Monday, September 19, 2011

Workforce Economics: Problems and Solutions

Jonas Prising 
Manpower Americas
At a recent Swedish American Chamber of Commerce luncheon in New York, Jonas Prising, President of Manpower Americas — a world leader in employment services, with 4,000 offices in 82 countries — addressed the workforce challenges facing the U.S., in particular, and some other parts of the world in today’s fragile economy.

I found his observations insightful, regardless of what industry you are in; and I believe that all of them need to be communicated to business and government leadership, as only a working partnership between the two will resolve these issues.

According to Mr. Prising, the forces that are driving the world of work right now include:

TALENT AND SKILLS MISMATCH — There is a disconnect between the talent and skills business is demanding and what is available in the labor pool.

DECLINING POPULATION — Many countries are experiencing declining populations, and plans need to be put in place to make sure there are replacements for an aging workforce.

THE EDUCATION FACTOR — Too many young people are taking college courses that do not translate to employment.  To add another point to Mr. Prising’s, inadequate education rears its head in another way:  only 70 percent of students nationally graduate high school on time and 1.2 million drop out annually, according to a 2008 Associated Press story.

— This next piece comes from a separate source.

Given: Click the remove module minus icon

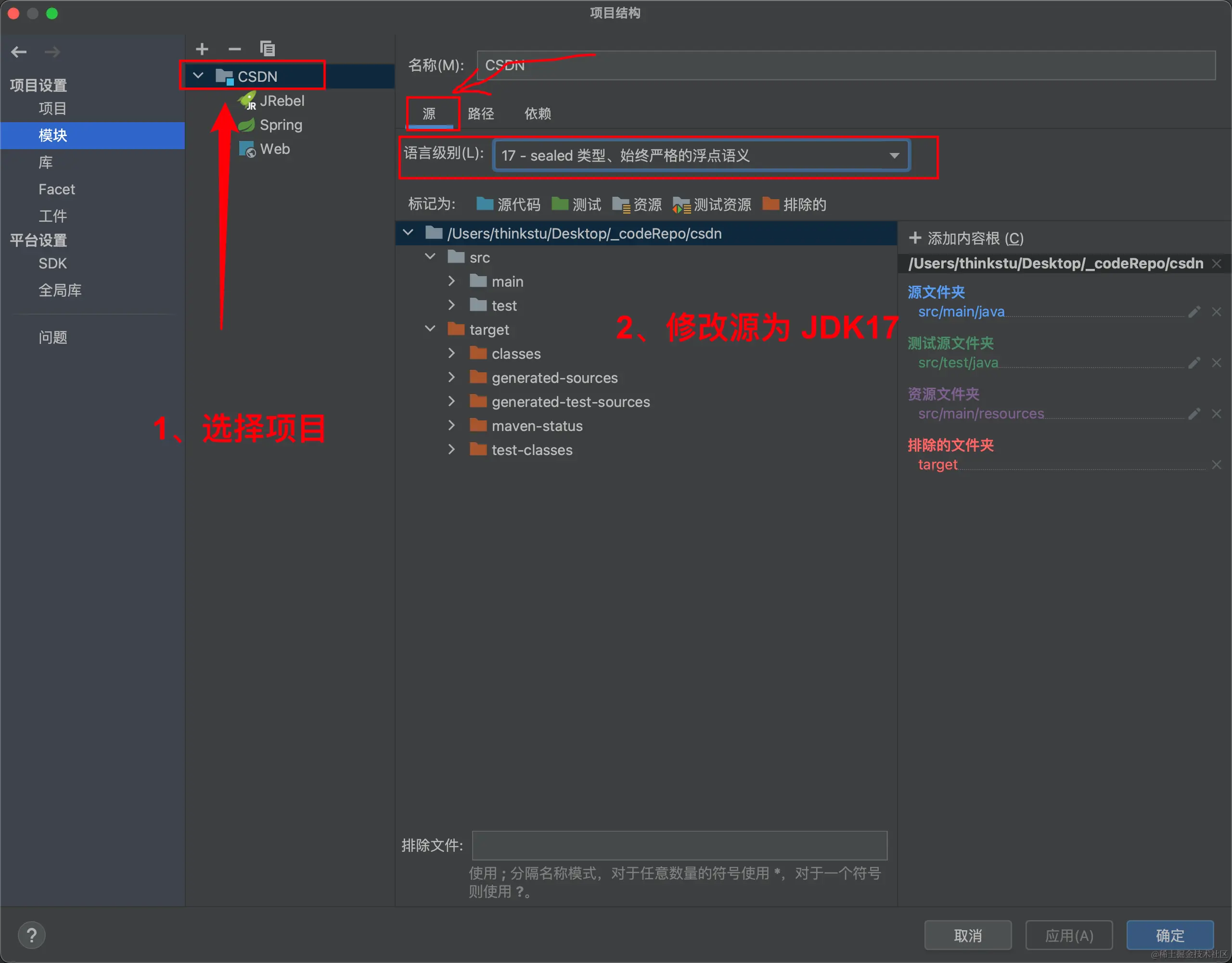Looking at the screenshot, I should coord(235,49).
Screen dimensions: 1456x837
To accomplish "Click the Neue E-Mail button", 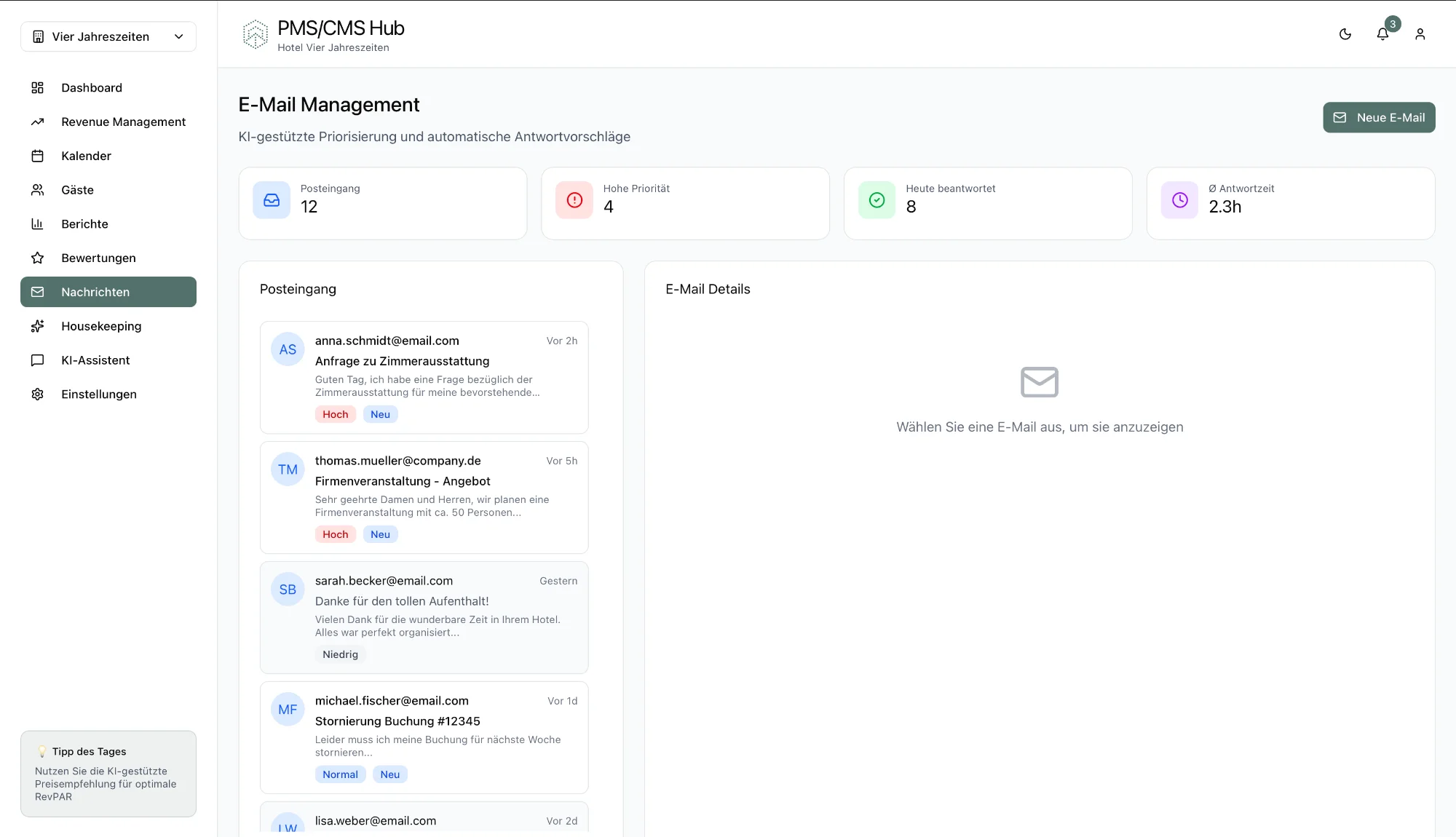I will tap(1378, 117).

UNEMPLOYMENT INCREASES AS POVERTY RISES — The greater the number of people living in poverty, the greater the unemployment.  (No doubt, the reverse is true as well.)  In support of Mr. Prising’s point, I cite the report issued by the U.S. Census Bureau on September 13, 2011 which found that our nation’s official poverty rate in 2010 was 15.1 percent, or 46.2 million living in poverty, up from 14.3 percent, or 43.6 million, in 2009.  Of course, we are all familiar with the unemployment figures.  But Prising notes he does not believe the U.S. will ever return to 5 percent unemployment.

Despite the great economies in the BRIC (Brazil, Russia, India and China) countries, they have many of the same problems we do, Prising said.  But he noted that China deals with its talent/skill mismatch problem by simply decreeing which subjects it wants taught to resolve that problem.  He also added that Chinese workers generally get a 25 percent wage increase every time they switch jobs, if they have the right skills.

As many others have, he cited our outsourcing manufacturing and call centers to other countries as a primary reason for the employment issue here and feels it is important to move those jobs back.  Among the solutions, he stressed that the U.S. needs to increase the number of people with skills in science, technology, engineering and math, invest more in R&D, and solve the skills/needs alignment issue.

There is cause for optimism that all of this can be resolved if business and government leadership communicate and collaborate to make change happen.